-- What needs to be done --
Copy the material below, from the line with "Given: Click the × 1 quantity indicator" up to and including the line with "point(331,200)", without changing a single character. Leave the pictures out of your answer.

-- Data in this exercise --

%%

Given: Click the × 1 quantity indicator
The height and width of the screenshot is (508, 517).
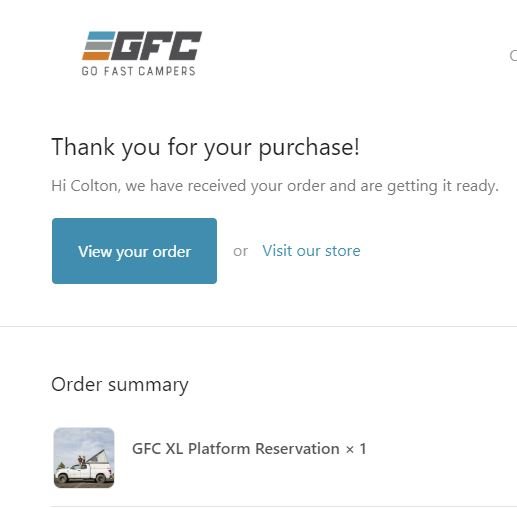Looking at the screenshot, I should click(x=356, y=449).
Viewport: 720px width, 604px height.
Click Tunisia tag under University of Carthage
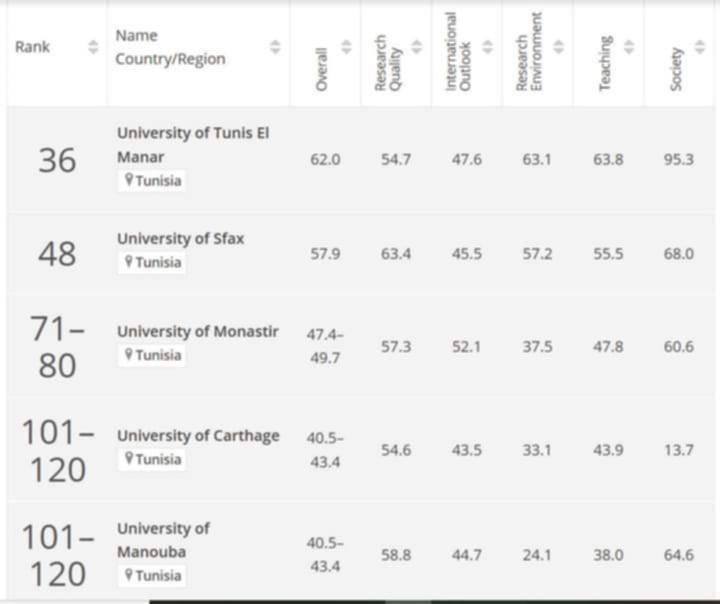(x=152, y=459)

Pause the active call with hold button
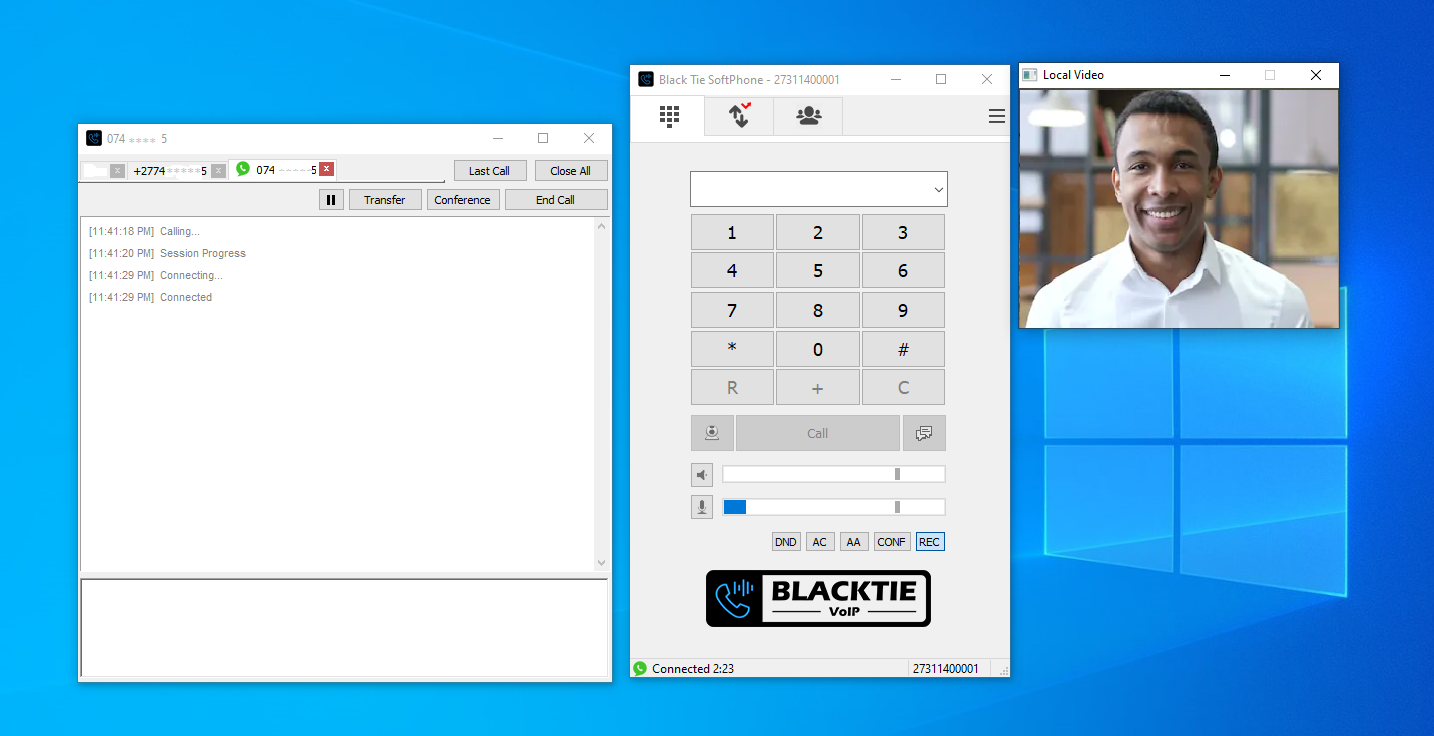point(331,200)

%%
%%

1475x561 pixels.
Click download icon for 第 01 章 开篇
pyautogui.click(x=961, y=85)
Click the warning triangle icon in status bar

%%

-- Response --
Given: Click the × 1 quantity indicator
The height and width of the screenshot is (508, 517).
Looking at the screenshot, I should click(x=356, y=449).
Viewport: 720px width, 604px height.
Click Tunisia tag under University of Carthage
(x=152, y=459)

Pause the active call with hold button
point(331,200)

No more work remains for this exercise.